Tak hanya dari UGM saja, ratusan akademisi dari Universitas Islam Indonesia (UII) juga ikut bergabung dalam aksi ini.
Bahkan, rektor UII, Fathul Wahid juga ikut turun ke jalan.
"Meskipun kami tidak dapat memberikan angka pasti, jelas bahwa lebih dari seratus dosen kami hadir. Ini adalah bagian dari program pengembangan kepemimpinan kami untuk dosen baru." ujar Fathul Wahid, dikutip dari TribunJogja.com.
Ia menuturkan, aksi yang dilakukan di Yogyakarta, Kamis (22/8/2024), adalah sebuah pesan kepada mereka yang berkuasa.
"Aksi kolektif ini menyoroti kesadaran kolektif dan kekhawatiran bersama. Ini adalah pesan yang jelas dari Yogyakarta kepada mereka yang berkuasa," kata Fathul.
Ia juga prihatin terhadap tindakan pemerintah yang dianggap berlebihan dan menyatakan negara telah melampaui wewenangnya.
"Kami berharap ini akan memicu perubahan. Indonesia layak mendapatkan masa depan yang lebih baik," tambahnya.
Fathul mengkritik kondisi demokrasi Indonesia saat ini, dengan menyatakan bahwa hal tersebut telah menjadi terlalu prosedural dan kurang substansial.
"Meskipun tidak ada hukum yang dilanggar, terdapat manipulasi sistem yang halus.

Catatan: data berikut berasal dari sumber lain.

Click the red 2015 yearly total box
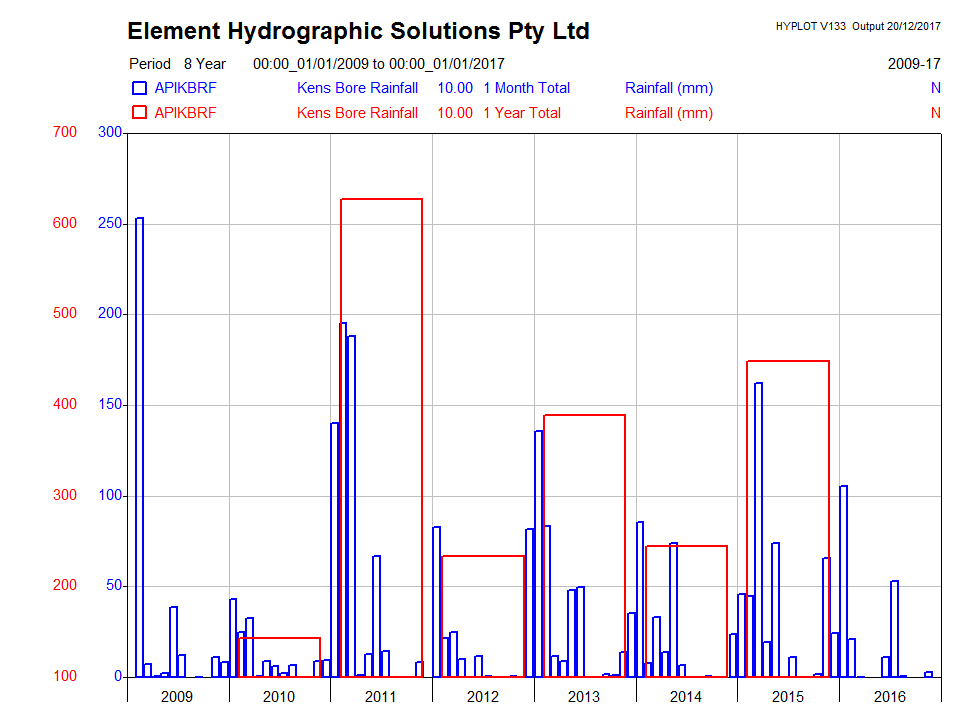Image resolution: width=968 pixels, height=726 pixels. (788, 361)
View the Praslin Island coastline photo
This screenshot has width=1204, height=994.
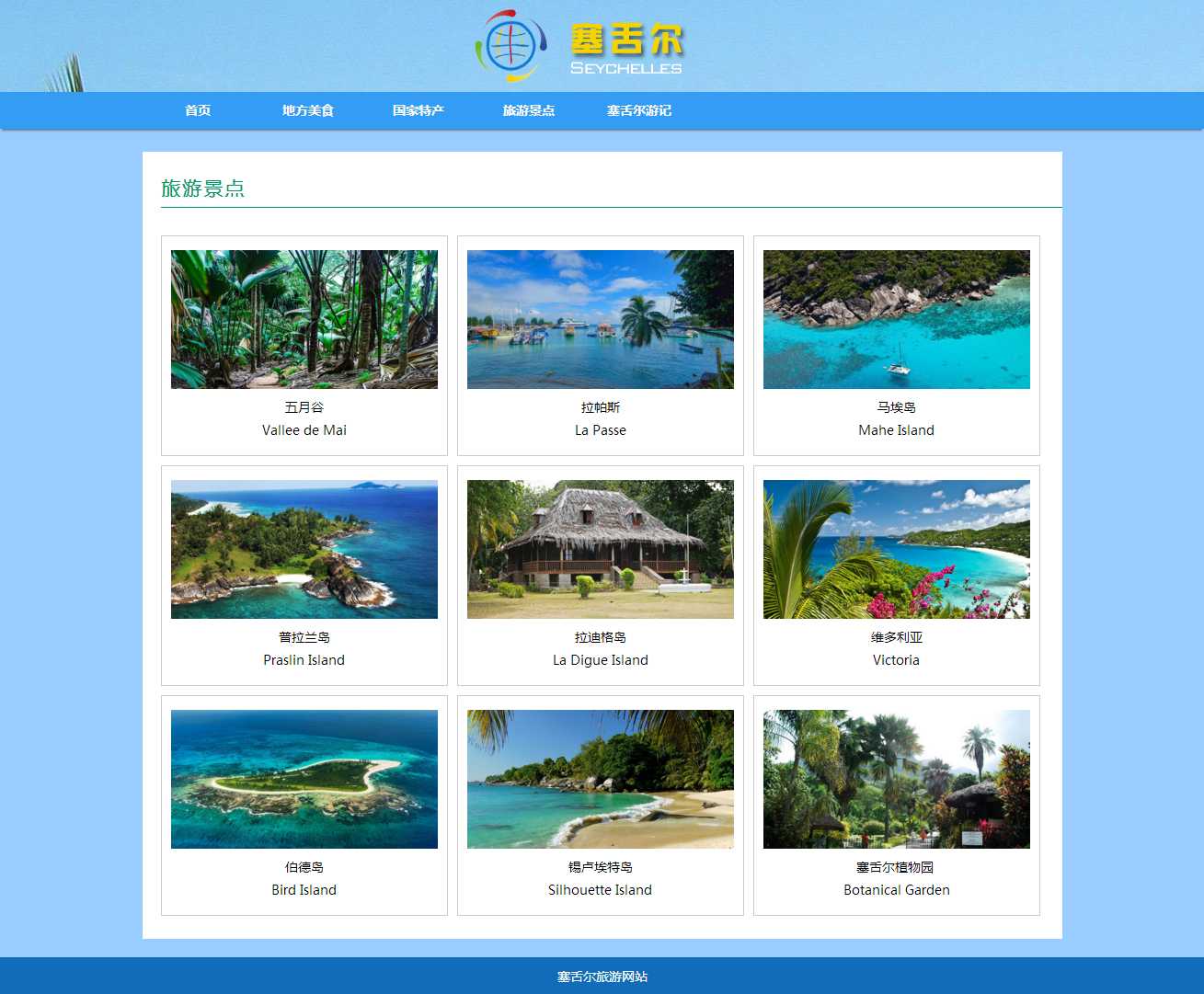(x=304, y=549)
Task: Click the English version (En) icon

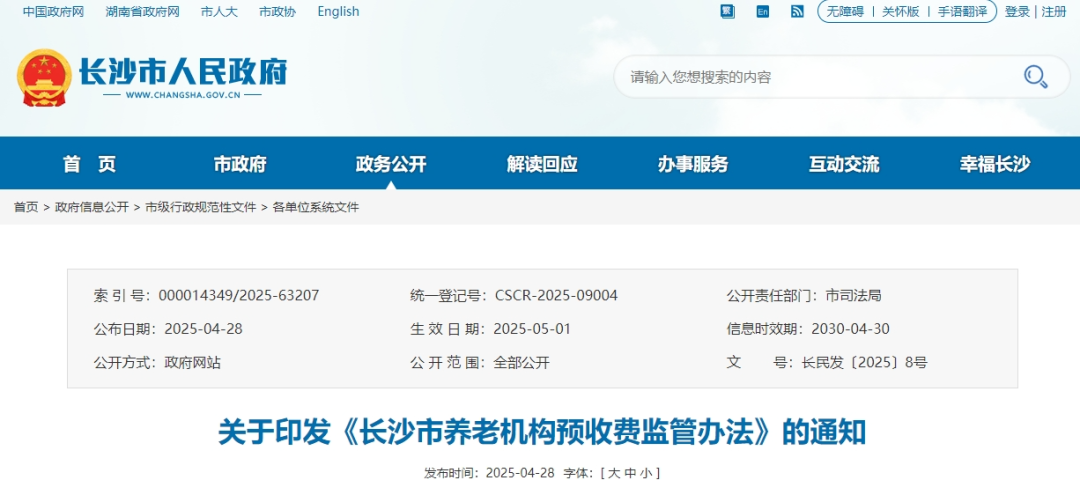Action: (x=762, y=12)
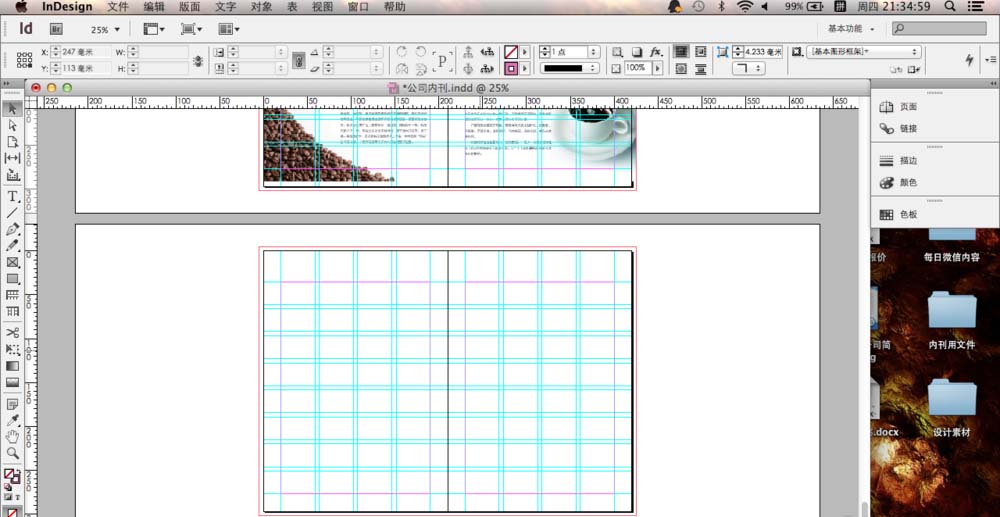1000x517 pixels.
Task: Open the 25% zoom level dropdown
Action: [x=105, y=30]
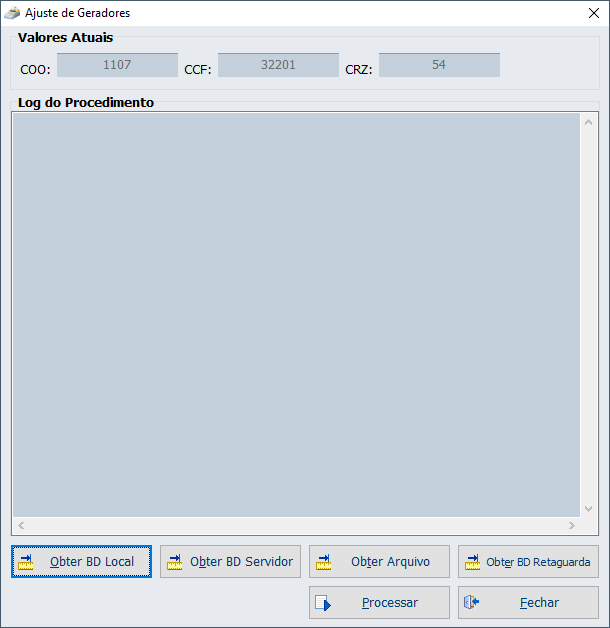
Task: Close the Ajuste de Geradores window
Action: 592,13

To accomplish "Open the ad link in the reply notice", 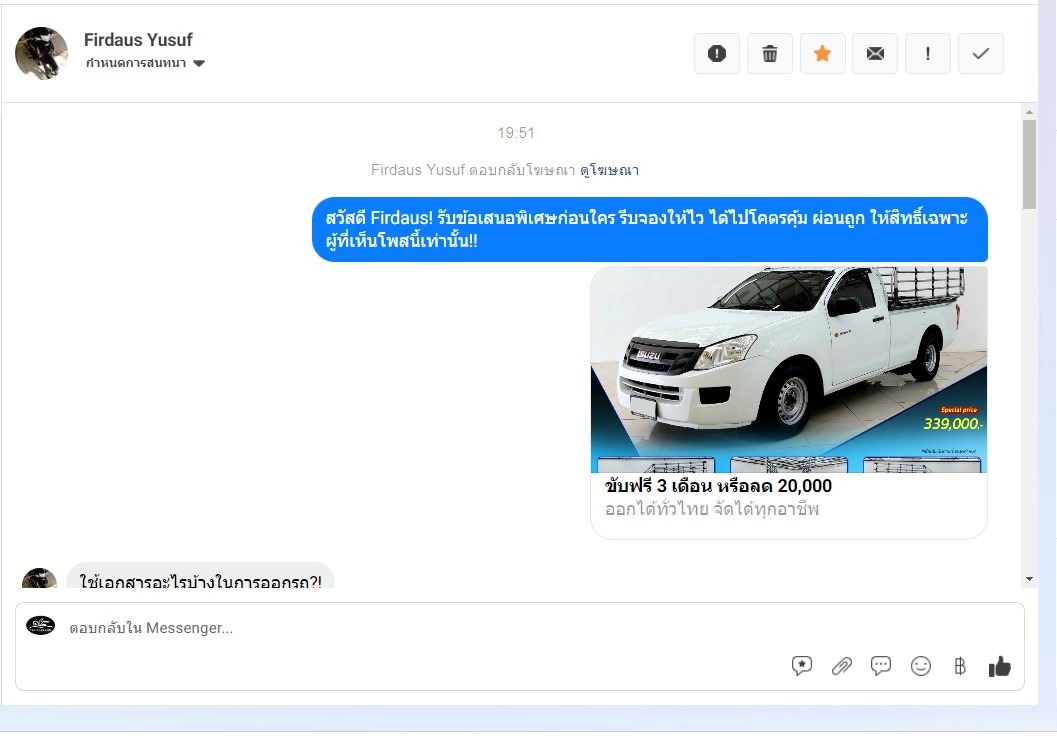I will point(609,170).
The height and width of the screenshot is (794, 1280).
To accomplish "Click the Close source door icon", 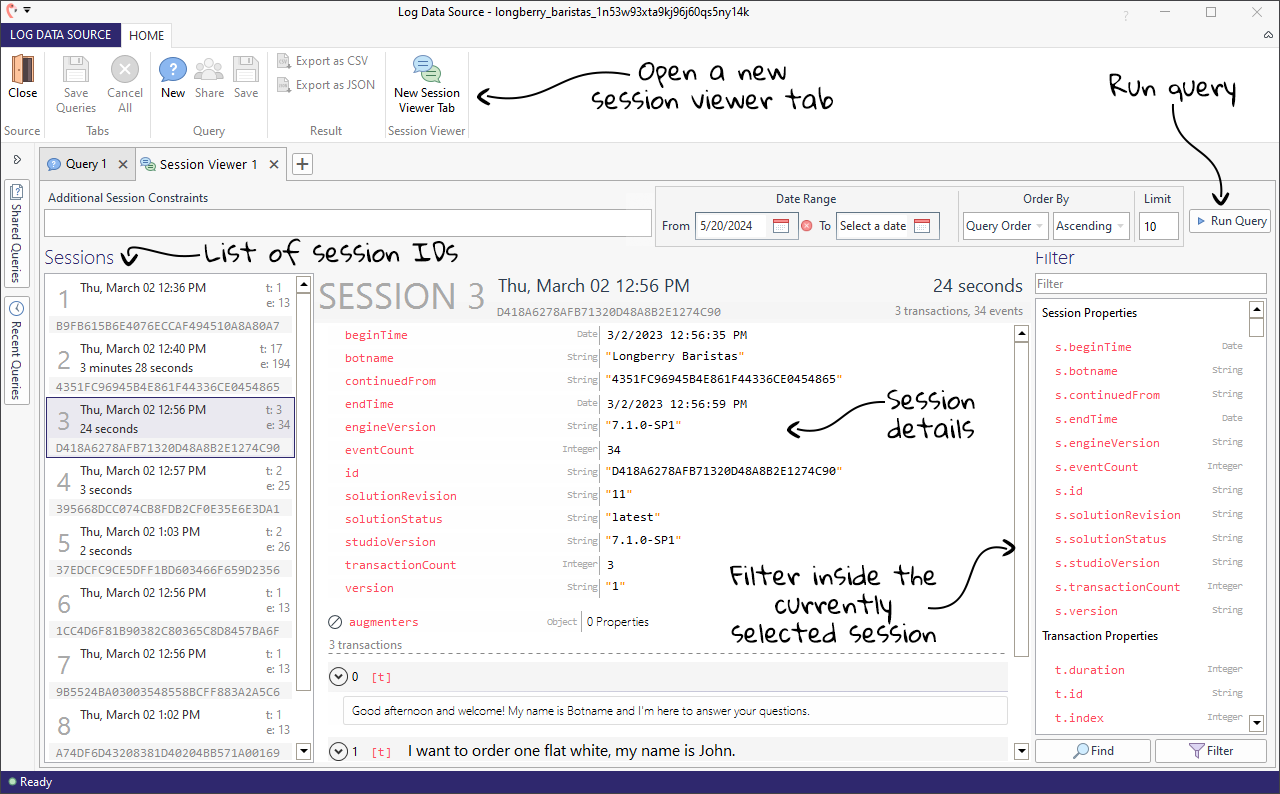I will 22,72.
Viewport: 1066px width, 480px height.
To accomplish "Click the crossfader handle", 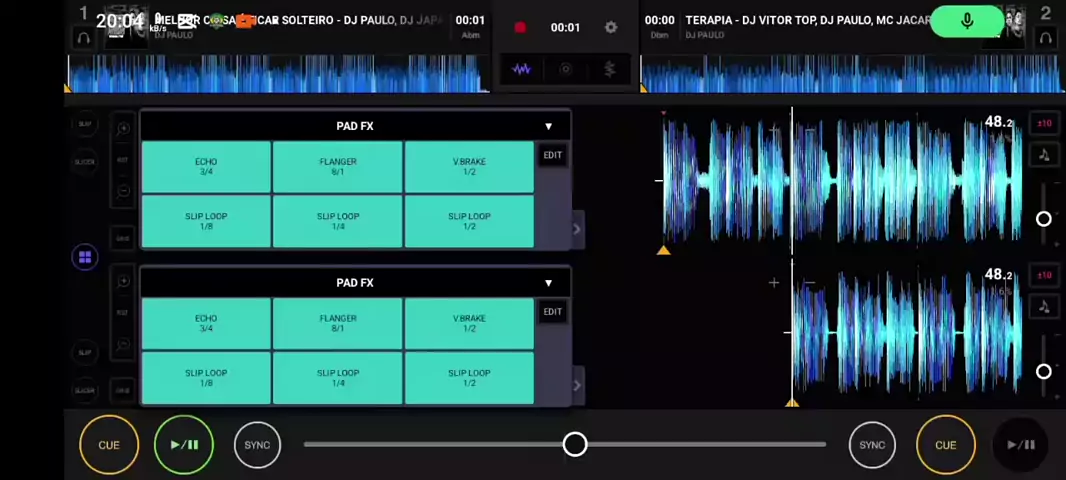I will 575,444.
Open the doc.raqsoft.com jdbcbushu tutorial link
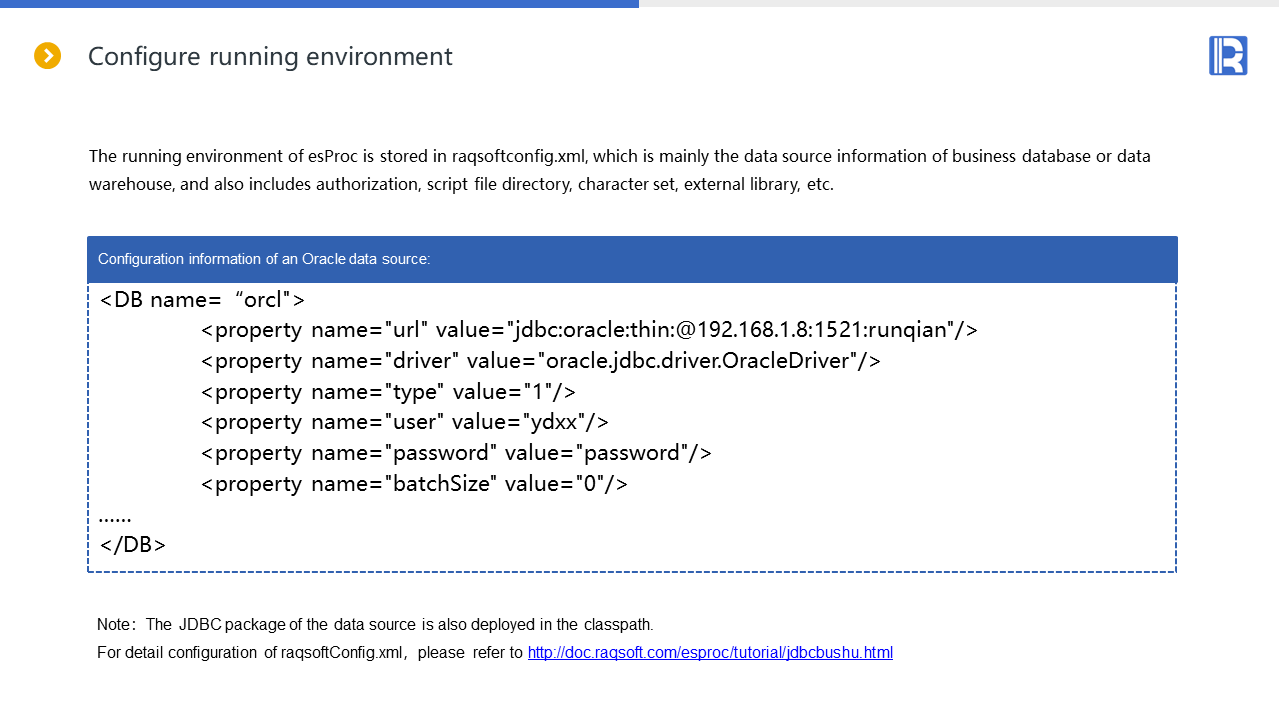The width and height of the screenshot is (1279, 720). pos(710,653)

Demokrasi telah menjadi retorika belaka," jelasnya.
Ia menuturkan, maraknya dinasti polisi di Indonesia merupakan gejala dari sistem yang rusak.
"Indonesia milik semua orang. Lanskap politik kita harus sehat dan inklusif, bukan didominasi oleh beberapa keluarga." pungkasnya.
Baca juga: Demo ke MK, Akademisi UGM: Bukan Wakili Ahok atau Anies, Tapi Demi Masa Depan Demokrasi
Aksi Demo Berjalan Damai
Aksi 'Jogja Memanggil' ini berakhir pada Kamis sore.
Dari pengamatan TribunJogja.com di lokasi, massa mulai membubarkan diri sekira pukul 15.20 WIB.
Tak ada gesekan yang memicu tindakan anarkis antara peserta aksi dan aparat kepolisian yang berjaga.